Por último, os dados são reunidos e tratados estatisticamente pelos institutos.
Você nunca foi entrevistado?
No caso de uma pesquisa de intenção de voto, por exemplo, o universo a ser estudado corresponde ao número de eleitores do Brasil — 146,4 milhões de pessoas, segundo o último número do TSE (março de 2018).
Como as pesquisas eleitorais geralmente ouvem cerca de 2.000 pessoas, a chance de você estar entre os “escolhidos” é realmente pequena — o que não torna o levantamento menos válido.
“As pesquisas de opinião são realizadas por meio de técnicas de amostragem reconhecidas internacionalmente, de modo que a abordagem de apenas uma pequena parcela da população já é suficiente para retratar o todo”, escreve Cersosimo, do Ipsos, em e-mail à BBC.
“Da mesma forma (que num exame de sangue), uma pesquisa eleitoral pode entrevistar cerca de mil pessoas e chegar a resultados que representam toda a população, desde que seja realizada com os métodos corretos de amostragem e dentro de uma margem de erro”, continua o diretor do Ipsos.
E por que os institutos não conseguem eliminar a “margem de erro” que existe nas pesquisas? Basicamente, porque seria preciso entrevistar todos os 146 milhões de eleitores, diz Márcia Cavallari, do Ibope. “Quanto mais entrevistas você faz, mais cai a margem de erro”, diz Cavallari.
“Mas, a partir de um certo ponto, você pode aumentar o quanto quiser a sua amostra (o número de entrevistas) que a margem de erro varia pouco”, conta a CEO do Ibope.

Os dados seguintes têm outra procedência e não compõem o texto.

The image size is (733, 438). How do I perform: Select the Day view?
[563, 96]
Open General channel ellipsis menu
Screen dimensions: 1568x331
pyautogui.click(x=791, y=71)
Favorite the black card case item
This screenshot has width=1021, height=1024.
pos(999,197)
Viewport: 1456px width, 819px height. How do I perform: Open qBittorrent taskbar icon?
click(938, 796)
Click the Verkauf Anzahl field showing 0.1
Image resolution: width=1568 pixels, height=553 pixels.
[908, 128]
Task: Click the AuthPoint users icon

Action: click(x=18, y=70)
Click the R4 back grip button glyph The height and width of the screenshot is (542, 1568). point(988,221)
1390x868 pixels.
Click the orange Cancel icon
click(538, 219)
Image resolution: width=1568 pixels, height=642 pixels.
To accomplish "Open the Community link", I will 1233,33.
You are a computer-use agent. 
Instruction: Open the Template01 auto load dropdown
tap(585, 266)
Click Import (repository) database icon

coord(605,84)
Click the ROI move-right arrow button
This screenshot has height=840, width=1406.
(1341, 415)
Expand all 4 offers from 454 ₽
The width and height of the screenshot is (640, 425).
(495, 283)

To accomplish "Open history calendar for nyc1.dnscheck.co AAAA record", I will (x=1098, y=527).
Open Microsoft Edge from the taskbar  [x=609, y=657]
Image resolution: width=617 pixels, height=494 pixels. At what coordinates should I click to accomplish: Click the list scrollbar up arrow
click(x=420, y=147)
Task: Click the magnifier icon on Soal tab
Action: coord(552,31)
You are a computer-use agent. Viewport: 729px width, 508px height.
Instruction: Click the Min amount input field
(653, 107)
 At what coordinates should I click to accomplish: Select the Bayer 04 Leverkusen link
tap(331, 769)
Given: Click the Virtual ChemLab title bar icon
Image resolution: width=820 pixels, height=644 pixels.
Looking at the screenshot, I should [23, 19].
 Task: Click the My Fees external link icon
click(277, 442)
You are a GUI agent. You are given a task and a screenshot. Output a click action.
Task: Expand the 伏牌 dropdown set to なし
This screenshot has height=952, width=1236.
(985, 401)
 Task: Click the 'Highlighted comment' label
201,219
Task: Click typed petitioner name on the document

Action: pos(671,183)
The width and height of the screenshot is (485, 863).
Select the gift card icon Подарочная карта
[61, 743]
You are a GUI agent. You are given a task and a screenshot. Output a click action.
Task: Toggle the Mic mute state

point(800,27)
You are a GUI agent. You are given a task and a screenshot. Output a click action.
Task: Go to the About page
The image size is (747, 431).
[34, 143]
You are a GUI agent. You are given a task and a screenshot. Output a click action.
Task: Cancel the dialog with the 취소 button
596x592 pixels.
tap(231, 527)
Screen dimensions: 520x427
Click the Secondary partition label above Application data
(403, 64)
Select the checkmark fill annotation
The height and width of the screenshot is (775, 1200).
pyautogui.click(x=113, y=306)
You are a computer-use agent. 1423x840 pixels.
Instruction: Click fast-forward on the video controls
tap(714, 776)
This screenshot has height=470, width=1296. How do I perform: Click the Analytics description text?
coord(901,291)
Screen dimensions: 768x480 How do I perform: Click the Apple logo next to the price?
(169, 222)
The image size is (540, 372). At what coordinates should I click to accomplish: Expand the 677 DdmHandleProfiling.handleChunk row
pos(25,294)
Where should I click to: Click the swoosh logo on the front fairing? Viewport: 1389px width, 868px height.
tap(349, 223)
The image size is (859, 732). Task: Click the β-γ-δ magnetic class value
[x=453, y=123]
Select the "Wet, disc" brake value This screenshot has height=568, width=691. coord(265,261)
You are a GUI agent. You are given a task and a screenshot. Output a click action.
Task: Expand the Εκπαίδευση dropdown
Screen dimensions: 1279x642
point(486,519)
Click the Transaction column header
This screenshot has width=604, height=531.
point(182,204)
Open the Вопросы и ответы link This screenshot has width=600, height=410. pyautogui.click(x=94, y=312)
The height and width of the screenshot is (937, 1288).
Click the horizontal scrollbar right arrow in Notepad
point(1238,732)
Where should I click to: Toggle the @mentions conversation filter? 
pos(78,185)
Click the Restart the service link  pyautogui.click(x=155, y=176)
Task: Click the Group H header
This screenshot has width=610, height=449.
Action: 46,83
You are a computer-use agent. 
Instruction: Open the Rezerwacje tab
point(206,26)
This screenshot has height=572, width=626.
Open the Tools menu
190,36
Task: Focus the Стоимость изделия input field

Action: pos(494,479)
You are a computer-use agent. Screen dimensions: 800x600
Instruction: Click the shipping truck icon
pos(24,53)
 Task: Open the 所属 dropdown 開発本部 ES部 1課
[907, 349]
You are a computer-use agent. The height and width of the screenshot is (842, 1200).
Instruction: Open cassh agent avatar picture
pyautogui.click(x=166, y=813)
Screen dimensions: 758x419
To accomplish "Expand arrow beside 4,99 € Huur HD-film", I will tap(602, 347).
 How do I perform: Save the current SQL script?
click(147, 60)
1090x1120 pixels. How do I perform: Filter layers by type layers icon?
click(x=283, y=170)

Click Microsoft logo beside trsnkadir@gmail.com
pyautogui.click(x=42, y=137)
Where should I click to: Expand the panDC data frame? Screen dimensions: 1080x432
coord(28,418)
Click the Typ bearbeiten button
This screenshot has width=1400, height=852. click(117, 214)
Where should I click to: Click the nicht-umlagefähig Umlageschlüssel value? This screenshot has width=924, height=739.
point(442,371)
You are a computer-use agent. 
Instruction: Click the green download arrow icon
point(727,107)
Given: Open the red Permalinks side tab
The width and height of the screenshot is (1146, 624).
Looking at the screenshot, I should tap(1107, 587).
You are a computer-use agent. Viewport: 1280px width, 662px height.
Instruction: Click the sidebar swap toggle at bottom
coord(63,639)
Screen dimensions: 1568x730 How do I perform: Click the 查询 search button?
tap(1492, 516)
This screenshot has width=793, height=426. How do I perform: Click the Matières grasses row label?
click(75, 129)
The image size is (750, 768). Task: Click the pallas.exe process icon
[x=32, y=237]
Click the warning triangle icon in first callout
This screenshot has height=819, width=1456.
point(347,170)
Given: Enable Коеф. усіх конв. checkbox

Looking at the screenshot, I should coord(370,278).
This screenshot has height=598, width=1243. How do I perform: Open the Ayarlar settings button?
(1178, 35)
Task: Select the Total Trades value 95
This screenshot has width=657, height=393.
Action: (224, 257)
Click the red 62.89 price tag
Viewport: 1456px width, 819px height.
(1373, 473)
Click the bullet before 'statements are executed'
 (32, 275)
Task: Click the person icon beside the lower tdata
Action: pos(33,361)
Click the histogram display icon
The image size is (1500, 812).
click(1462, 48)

No Brasil, as pesquisas eleitorais costumam variar entre 2% e 4% de margem, para mais ou para menos.
Enquete não é pesquisa
As pesquisas são cientificamente criadas para fazer com que as respostas sejam dadas por pessoas que “representem” o todo do grupo que se quer conhecer — em uma pesquisa eleitoral para presidente, este “todo” é o universo dos eleitores brasileiros.
Já as enquetes de um site ou página não têm qualquer controle de quem vai responder às perguntas — por isso, podem acabar “ouvindo” de forma desproporcional pessoas de uma determinada classe social, faixa de escolaridade, profissão ou até inclinação política. Os resultados estarão, portanto, distorcidos.
“Podemos destacar, por exemplo, a limitação que ocorre pelo próprio público, uma vez que parte da população não tem acesso à internet. Do mesmo modo, o perfil de quem responde espontaneamente às enquetes não é o perfil geral do eleitor, o que acaba enviesando os resultados”, diz Daniel Cersosimo, do Ipsos.
“Por isso mesmo existe uma diferenciação do que pode ser chamado de pesquisa, com métodos que devem ser seguidos, e enquetes, que podem ser feitas sem adoção de critérios científicos”, diz ele.